Middle school came eventually, then I learned about girls. And Graham’s Number. And most people would freak out if they knew what a Graham’s number is. And for some weird reasons, the thought of Graham’s number interested me way more.
It is so large that the observable universe is far too small to contain an ordinary digital representation of Graham’s number, assuming that each digit occupies one Planck volume … But even the number of digits in this digital representation of Graham’s number would itself be a number so large that its digital representation cannot be represented in the observable universe. Nor even can the number of digits of that number — and so forth, for a number of times far exceeding the total number of Planck volumes in the observable universe.

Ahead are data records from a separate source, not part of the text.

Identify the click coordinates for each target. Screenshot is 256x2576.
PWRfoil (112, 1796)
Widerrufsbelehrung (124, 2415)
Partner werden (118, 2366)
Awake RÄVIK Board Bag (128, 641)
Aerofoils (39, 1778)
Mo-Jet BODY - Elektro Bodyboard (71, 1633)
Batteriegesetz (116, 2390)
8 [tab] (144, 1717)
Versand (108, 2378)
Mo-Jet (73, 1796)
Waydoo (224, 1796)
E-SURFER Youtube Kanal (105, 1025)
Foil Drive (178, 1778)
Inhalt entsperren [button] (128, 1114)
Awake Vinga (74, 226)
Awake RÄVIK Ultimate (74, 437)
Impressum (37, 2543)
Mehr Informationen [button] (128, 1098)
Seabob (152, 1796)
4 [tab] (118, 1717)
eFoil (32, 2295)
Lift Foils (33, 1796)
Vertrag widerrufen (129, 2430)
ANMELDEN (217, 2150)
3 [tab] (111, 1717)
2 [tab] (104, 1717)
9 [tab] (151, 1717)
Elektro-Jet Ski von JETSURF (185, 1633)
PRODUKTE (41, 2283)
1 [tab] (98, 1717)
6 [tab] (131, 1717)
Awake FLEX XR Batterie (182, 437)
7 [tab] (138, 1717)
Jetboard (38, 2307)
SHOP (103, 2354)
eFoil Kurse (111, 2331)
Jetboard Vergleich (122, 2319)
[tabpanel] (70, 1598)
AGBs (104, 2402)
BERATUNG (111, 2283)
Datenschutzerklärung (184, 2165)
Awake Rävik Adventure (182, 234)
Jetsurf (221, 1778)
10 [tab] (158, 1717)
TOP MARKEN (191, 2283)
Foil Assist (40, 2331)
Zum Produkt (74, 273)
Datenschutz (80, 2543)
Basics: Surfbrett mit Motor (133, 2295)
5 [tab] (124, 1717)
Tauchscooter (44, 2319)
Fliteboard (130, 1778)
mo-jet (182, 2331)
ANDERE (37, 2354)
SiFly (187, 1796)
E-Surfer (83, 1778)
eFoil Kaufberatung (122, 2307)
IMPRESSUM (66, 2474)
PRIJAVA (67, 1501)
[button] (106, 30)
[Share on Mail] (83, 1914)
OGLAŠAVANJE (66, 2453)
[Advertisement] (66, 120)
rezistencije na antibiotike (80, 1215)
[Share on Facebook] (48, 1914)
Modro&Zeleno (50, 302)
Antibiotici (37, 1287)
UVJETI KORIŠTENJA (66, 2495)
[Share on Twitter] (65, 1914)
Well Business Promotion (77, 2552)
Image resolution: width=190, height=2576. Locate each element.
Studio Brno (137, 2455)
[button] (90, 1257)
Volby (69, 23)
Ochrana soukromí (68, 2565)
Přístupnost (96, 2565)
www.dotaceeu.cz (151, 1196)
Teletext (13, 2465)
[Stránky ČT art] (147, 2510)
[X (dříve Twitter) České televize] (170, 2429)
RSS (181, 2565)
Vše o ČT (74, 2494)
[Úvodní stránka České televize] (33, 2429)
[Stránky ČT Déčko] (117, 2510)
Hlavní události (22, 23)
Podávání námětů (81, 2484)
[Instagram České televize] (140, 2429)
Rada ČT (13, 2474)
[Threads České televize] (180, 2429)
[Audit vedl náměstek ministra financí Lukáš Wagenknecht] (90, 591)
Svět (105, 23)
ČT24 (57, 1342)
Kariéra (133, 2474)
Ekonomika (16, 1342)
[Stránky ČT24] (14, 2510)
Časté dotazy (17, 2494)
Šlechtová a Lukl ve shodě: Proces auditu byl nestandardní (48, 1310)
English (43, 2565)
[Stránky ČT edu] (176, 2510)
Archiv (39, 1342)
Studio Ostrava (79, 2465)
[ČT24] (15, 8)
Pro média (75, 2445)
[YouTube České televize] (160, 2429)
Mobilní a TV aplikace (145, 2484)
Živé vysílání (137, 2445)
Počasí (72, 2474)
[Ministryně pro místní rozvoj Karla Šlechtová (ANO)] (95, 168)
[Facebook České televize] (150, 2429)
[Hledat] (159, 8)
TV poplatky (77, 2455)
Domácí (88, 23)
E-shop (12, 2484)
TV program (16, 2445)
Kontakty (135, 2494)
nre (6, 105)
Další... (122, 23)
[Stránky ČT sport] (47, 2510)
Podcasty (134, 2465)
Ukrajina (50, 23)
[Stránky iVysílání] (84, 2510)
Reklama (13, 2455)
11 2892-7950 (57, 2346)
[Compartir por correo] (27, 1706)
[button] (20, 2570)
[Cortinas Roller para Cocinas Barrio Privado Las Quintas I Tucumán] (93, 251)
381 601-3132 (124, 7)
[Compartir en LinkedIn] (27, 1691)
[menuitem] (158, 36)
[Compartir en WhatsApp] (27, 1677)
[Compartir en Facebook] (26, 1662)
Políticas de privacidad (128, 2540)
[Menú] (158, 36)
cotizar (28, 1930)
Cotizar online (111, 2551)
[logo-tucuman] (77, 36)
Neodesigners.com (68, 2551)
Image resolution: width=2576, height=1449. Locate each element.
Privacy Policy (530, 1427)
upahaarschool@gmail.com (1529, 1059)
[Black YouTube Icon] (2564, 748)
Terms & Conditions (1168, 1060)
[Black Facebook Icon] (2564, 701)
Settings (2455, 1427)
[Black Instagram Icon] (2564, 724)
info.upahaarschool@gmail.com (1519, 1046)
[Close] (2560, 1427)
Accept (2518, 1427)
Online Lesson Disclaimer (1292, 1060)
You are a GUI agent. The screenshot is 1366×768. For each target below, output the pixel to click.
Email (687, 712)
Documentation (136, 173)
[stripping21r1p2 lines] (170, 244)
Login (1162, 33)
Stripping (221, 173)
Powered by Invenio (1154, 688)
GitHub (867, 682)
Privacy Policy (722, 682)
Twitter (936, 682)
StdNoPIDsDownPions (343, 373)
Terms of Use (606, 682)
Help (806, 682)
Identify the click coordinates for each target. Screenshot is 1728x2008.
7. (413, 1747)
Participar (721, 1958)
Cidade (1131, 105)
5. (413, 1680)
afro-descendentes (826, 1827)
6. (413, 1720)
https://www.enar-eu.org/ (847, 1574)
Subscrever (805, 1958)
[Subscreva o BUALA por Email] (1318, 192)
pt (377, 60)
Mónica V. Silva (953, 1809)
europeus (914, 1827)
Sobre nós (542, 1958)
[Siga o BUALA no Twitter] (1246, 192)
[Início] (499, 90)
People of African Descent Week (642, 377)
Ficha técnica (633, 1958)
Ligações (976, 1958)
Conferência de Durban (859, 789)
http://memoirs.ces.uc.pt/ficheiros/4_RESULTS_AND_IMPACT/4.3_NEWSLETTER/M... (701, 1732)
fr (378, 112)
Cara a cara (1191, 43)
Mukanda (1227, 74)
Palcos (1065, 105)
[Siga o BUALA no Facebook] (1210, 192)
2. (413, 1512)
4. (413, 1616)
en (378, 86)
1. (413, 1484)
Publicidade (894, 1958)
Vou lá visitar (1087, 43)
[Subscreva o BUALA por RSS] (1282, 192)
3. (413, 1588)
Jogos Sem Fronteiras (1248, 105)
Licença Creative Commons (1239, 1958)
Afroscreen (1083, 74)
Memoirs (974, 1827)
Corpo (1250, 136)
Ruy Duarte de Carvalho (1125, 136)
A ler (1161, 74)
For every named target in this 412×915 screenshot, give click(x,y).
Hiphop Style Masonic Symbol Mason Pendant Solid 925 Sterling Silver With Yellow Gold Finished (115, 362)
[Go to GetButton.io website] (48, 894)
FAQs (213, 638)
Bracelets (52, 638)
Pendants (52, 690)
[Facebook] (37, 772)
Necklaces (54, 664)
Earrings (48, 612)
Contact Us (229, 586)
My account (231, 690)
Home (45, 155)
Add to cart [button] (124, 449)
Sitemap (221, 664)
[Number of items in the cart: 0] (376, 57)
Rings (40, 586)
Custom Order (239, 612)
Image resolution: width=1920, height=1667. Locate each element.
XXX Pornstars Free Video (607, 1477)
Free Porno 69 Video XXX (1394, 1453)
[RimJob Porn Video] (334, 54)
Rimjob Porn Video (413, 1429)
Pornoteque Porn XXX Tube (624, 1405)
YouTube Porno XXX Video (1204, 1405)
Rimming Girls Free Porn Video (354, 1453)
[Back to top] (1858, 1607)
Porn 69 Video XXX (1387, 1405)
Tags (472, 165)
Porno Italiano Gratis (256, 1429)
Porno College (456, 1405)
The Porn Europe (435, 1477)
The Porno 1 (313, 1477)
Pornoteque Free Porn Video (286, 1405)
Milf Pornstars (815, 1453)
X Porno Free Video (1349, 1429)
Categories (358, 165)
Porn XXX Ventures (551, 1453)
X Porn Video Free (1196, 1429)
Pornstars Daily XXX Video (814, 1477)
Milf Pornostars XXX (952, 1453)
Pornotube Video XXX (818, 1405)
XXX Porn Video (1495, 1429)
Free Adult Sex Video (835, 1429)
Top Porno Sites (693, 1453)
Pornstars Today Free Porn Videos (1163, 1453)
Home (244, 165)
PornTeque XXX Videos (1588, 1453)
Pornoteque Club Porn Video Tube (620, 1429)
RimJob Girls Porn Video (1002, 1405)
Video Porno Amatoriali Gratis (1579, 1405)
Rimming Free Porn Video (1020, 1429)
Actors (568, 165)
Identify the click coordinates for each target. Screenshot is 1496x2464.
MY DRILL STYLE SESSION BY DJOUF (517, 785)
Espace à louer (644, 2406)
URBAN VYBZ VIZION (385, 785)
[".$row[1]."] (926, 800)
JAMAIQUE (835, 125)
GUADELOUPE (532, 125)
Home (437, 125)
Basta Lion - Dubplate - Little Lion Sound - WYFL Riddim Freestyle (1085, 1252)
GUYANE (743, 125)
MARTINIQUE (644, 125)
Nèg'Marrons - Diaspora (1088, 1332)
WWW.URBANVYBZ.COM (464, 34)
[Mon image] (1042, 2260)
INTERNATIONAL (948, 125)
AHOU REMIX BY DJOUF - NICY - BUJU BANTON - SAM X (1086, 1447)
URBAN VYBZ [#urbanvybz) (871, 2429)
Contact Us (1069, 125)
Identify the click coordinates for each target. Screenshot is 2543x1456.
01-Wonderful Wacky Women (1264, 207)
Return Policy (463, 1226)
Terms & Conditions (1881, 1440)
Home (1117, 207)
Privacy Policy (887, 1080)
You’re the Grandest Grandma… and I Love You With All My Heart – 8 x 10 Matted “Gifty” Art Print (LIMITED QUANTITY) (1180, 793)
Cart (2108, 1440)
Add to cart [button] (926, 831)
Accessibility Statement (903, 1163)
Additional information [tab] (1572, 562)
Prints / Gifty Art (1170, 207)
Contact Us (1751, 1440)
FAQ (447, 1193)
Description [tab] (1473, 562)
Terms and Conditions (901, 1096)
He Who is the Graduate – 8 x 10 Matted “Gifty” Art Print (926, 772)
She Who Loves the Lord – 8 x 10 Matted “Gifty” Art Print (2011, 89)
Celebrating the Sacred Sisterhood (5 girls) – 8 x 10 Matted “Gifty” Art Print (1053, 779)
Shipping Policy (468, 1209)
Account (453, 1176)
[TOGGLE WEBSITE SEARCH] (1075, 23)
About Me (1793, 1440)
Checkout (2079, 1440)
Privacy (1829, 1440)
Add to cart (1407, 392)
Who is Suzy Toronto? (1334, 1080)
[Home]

A graham’s number is nothing short of a true nightmare. Not infinity. You can’t count to infinity anyway which makes it less impressive and more humorous to say, “to infinity and beyond” than “to the Graham’s number and beyond”. Virtually anyone would beat you to death if they knew what a Graham’s number is and you wish them to live to a Graham’s number for an amount of years. I bet you a millionth of a Graham’s number of money that the human brains aren’t even capable of perceiving, let alone living through that amount of tick-tacks, LET ALONE living through that amount of years. If I did win, however, I’d still be richer than any other person, or entity ever lived combined.
Money would have been meaningless.
In actuality, Graham’s number does not only exist, but it’s the largest number ever that was actually used in a serious scientific paper.
“He came up with the number in 1977, and it gained recognition when a colleague wrote about it in Scientific American and called it “a bound so vast that it holds the record for the largest number ever used in a serious mathematical proof.” The number ended up in the Guinness Book of World Records in 1980 for the same reason, and though it has today been surpassed, it’s still renowned for being the biggest number most people ever hear about. That’s why Graham’s number is a thing — it’s not just an arbitrarily huge number, it’s actually relevant in the world of math.”
I’ll leave you this tiny little link for y’all to figure out what a Graham’s number is, once again, by the wonderful human being called Tim Urban.
For now, I’ll contemplate about all the other zeroes in my life.